## Text passage
========================================================================
January 10th, 2016
Shin-Kiba 1st Ring in Tokyo, Japan
Welcome to the first Joshi review for the new year! This is not one of Stardom’s bigger events, as it took place in Shin-Kiba 1st Ring instead of Korakuen, but it still has a lot to be excited about. Not only do we get our first look at the new gaijins that Stardom brought into the promotion, but we also get a Goddesses of Stardom Championship match! Here is the full card:
- Alex Lee vs. Azumi vs. Starlight Kid
- Haruka Kato vs. Hiromi Mimura
- Kaitlin Diamond and Viper vs. Kris Wolf and Kyoko Kimura
- Evie and Kellie Skater vs. Kairi Hojo and Kay Lee Ray
- Goddesses of Stardom Championship: Io Shirai and Mayu Iwatani vs. Jungle Kyouna and Momo Watanabe
This is a two hour TV taping, but I don’t think it was clipped any, I’ll note if any of the matches are noticeably not shown in full.
========================================================================
## Recorded information
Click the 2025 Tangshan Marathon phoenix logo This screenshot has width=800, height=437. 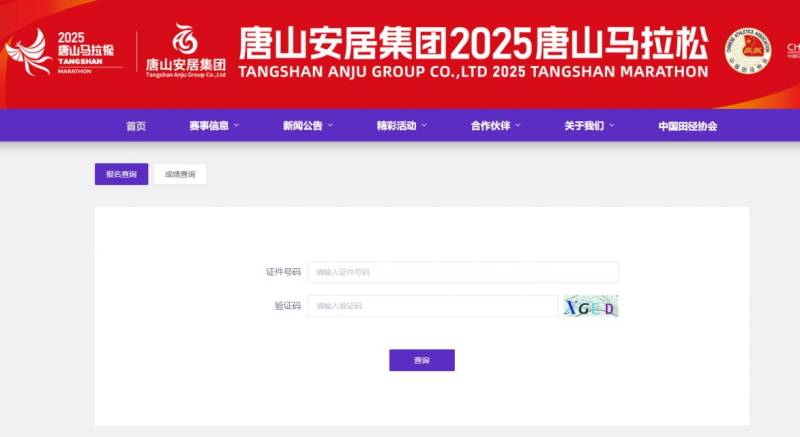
========================================================================
## The problem
Can you copy the Stardom show review word for word, from "January 10th, 2016" to "shown in full."?

## Solution for this problem
January 10th, 2016
Shin-Kiba 1st Ring in Tokyo, Japan
Welcome to the first Joshi review for the new year! This is not one of Stardom’s bigger events, as it took place in Shin-Kiba 1st Ring instead of Korakuen, but it still has a lot to be excited about. Not only do we get our first look at the new gaijins that Stardom brought into the promotion, but we also get a Goddesses of Stardom Championship match! Here is the full card:
- Alex Lee vs. Azumi vs. Starlight Kid
- Haruka Kato vs. Hiromi Mimura
- Kaitlin Diamond and Viper vs. Kris Wolf and Kyoko Kimura
- Evie and Kellie Skater vs. Kairi Hojo and Kay Lee Ray
- Goddesses of Stardom Championship: Io Shirai and Mayu Iwatani vs. Jungle Kyouna and Momo Watanabe
This is a two hour TV taping, but I don’t think it was clipped any, I’ll note if any of the matches are noticeably not shown in full.